| Requirements |
• a. Answer these from the SpaceX hiring article below:
(i) What base salary range per year does the job offer?
(ii) Where is the job's location listed?
(iii) Besides recruiting private astronauts, what will the sales directors sell to companies?
• b. Please write out everything in the SpaceX hiring article below from "Elon Musk is" down to "options and bonuses.".

| Document text |
A man stands smiling with hands outstretched before a model of a white, multi-stage rocket at an event.
Elon Musk's SpaceX seeks two human spaceflight sales directors to find and recruit individuals with enough cash to cover the costs of training to be private astronauts. | Source: Hannibal Hanschke-Pool/Getty

Elon Musk is hiring for his space program.

SpaceX seeks two human spaceflight sales directors to find and recruit individuals with enough cash to cover the costs of training to be private astronauts.

Successful candidates with over 10 years of experience in selling multimillion dollar products will be handsomely rewarded with a base salary of $185,000 to $230,000 per year. And that’s before discounted stock options and bonuses.

The job posting appeared on LinkedIn on Wednesday and already had at least 11 applicants on the professional social networking site by 1 p.m. The job’s location is listed as Hawthorne, California, near Los Angeles International Airport, and the position would be “hybrid”—requiring some in-office work, presumably.

Four astronauts in white suits wave from inside a spacecraft. They're strapped in with helmets on laps.
Space travelers sit inside the SpaceX Crew Dragon Endurance spacecraft while it was onboard the SpaceX Shannon recovery ship shortly after it landed in the Gulf of Mexico on May 6, 2022. | Source: Aubrey Gemignani/NASA via Getty

Beyond recruiting private astronauts, including from companies and research institutions, in both domestic and international markets, sales directors will also sell companies opportunities to use SpaceX ships as party venues.

| Provided material |
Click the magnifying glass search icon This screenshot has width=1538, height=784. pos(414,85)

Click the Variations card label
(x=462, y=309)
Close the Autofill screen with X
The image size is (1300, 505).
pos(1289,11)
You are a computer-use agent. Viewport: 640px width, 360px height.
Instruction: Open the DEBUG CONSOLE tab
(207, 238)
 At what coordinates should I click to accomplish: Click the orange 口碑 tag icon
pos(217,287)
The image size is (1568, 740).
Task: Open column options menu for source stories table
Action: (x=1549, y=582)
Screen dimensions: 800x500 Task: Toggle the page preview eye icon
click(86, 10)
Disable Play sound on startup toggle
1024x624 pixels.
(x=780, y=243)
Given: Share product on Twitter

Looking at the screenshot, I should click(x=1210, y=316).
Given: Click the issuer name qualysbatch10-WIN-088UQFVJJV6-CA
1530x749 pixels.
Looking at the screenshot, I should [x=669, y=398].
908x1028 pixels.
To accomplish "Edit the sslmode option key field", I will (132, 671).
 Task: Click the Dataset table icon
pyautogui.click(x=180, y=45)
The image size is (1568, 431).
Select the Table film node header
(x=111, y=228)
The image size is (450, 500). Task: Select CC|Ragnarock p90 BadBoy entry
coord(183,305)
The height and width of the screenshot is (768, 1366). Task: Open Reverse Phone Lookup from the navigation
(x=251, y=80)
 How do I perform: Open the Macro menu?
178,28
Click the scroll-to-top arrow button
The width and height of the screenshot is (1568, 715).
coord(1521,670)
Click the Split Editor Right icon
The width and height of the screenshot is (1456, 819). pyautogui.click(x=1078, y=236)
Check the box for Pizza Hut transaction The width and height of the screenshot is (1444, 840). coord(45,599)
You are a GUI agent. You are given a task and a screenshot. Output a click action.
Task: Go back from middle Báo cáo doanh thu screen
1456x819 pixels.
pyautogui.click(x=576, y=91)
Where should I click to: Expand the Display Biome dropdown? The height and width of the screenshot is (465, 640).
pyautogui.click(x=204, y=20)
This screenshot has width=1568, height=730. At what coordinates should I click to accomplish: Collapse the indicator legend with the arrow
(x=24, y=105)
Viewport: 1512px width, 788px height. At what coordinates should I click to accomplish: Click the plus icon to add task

| Correct answers |
• a.
(i) $185,000 to $230,000 per year.
(ii) Hawthorne, California, near Los Angeles International Airport.
(iii) Opportunities to use SpaceX ships as party venues.

• b.
Elon Musk is hiring for his space program.

SpaceX seeks two human spaceflight sales directors to find and recruit individuals with enough cash to cover the costs of training to be private astronauts.

Successful candidates with over 10 years of experience in selling multimillion dollar products will be handsomely rewarded with a base salary of $185,000 to $230,000 per year. And that’s before discounted stock options and bonuses.